Daniel Barenboim: A Life in Music. Weidenfeld & Nicholson,
September 2002, 246 p. Get the English edition of the autobiography from Amazon.co.uk,
Amazon.com
(another edition?), Amazon.fr,
Amazon.de.
Deutsche Ausgabe Die Musik, mein Leben. Autobiografie bestellen bei Amazon.de. A Life in Music is not an autobiography in the strict sense. Barenboim
does not refer to private or personal matters. The book is not simply a revised
edition, updated ten years later, as Barenboim has added six new chapters.
When the State of Israel was
created in 1948 Daniel Barenboim's parents decided to emigrate there, although
they did
not have to leave Argentina for reasons of anti-Semitism.
Unlike his father, his mother had been an enthusiastic Zionist from early age
on.
In July 1952 the family left for Europe on their way to Israel. His parents
main desire was for their son to grow up as a member of a majority population,
and not in a Jewish minority somewhere in the Diaspora.
In Buenos Aires, Markevich had his very own way of conducting and wanted to
set up a school for conductors. He asked Daniel's parents to take him to
Salzburg, Austria, to take part in the last concert of the conducting class -
which Daniel did, playing Bach's Concerto D minor. Throughout the
summer of 1952, he observed Markevich's conducting class. Barenboim at this
time was nine years old and spoke only Spanish and a little Yiddish.
At the end of August 1952, the family went to Vienna where Barenboim's father
gave a lecture at the Academy and Daniel played a succession of concerts,
including one at the American Institute. From Vienna the family went to Rome
where Daniel gave a recital towards the end of the year.
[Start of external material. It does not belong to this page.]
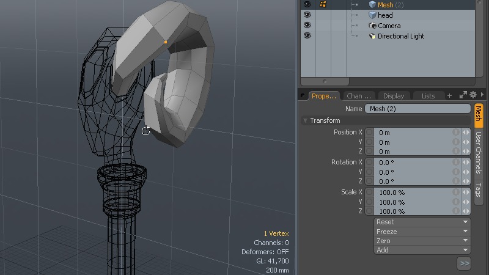Image resolution: width=489 pixels, height=275 pixels.
Task: Click the Name input field
Action: pyautogui.click(x=417, y=109)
In December 1952, the Barenboim's flew to Israel. Daniel remembers a pioneer
feeling, a great sense of activity and purpose. He himself had a feeling of
achievement by the education he received at home, which was based on
self-observation and self-analysis. Home and country became one unit and there
was a feeling of emotional security.
Arriving in December in Israel meant that Daniel had to start school in the middle
of the school year, with a language of which he did not understand a word, not
to mention the different alphabet. No one of his family could speak Hebrew. He
also learned English which is still the second language in Israeli schools
today.
Barenboim grew up in Tel Aviv where, in the 1950s, he could play football in
the streets. Doors and windows were open, people communicated with each other.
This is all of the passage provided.